– Вероятно, он надеялся, что слуга не заметит пятна?
– Вот это, mon ami[17], полная нелепость. Пятно на ковре – это первое, что хороший слуга должен был бы заметить. А майор Рич отправляется спать, храпит себе как ни в чем не бывало и не думает ничего предпринимать. Очень уж все странно и интересно.
– А Кертисс мог видеть пятна, когда менял пластинки накануне вечером? – предположил я.
– Вряд ли. Как раз в том месте от ширмы падала бы густая тень. Нет, но я начинаю понимать. Да, смутно начинаю кое-что видеть.
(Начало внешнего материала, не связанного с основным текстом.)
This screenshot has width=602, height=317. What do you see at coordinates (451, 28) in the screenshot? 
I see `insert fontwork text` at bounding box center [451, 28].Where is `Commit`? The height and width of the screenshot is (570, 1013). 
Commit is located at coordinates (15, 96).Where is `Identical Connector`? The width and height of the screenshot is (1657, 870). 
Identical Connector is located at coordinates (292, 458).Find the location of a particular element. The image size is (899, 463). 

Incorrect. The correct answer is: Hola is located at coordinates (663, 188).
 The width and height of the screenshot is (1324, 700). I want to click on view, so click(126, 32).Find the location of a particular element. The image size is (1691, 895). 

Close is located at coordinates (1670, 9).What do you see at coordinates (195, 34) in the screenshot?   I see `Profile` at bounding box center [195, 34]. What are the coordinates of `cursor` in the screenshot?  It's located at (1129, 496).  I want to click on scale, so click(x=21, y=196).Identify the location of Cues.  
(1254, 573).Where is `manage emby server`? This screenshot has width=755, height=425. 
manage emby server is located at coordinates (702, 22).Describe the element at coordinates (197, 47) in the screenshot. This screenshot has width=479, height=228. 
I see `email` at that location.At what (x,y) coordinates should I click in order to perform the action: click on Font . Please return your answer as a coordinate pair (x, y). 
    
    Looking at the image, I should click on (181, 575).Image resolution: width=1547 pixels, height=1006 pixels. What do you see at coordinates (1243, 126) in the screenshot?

– Что видеть? – нетерпеливо спросил я.
– Скажем, возможность дать другое объяснение происшедшему. Наш следующий визит может пролить свет на все дело.
Наш следующий визит был к врачу, который осматривал тело.
Его показания свелись к простому повторению того, что он уже сказал официальному следствию. Убитый был заколот в сердце тонким длинным ножом наподобие стилета. Нож остался в ране. Смерть наступила мгновенно. Нож принадлежал майору Ричу и лежал обычно на письменном столе. Доктор не обнаружил на нем никаких отпечатков пальцев. Их либо стерли, либо держали нож платком. Что касается времени – любое время от семи до девяти вечера кажется приемлемым.
– Не мог он быть убит, скажем, после полуночи? – спросил Пуаро.
– Нет. Это я могу утверждать. В десять часов самое позднее, но очевидные показания на период с семи тридцати до восьми.
– Все-таки есть вторая возможная версия, – сказал Пуаро, когда мы вернулись домой. – Интересно знать, вы ее видите, Гастингс? Я лично вижу ее вполне отчетливо, и мне не хватает лишь одной детали, чтобы дело окончательно прояснилось.
– Нечего и пытаться, – признался я. – Я сдаюсь.
– Но постарайтесь, Гастингс. Сделайте усилие.
– Ну хорошо, – начал я. – В семь сорок Клейтон еще жив и здоров. Последний, кто видел его в живых, – это Рич…
– Так мы предполагаем.
– Да, разве это не так?
– Вы забываете, mon ami, что майор Рич это отрицает. Он настаивает на том, что к его возвращению Клейтон уже ушел.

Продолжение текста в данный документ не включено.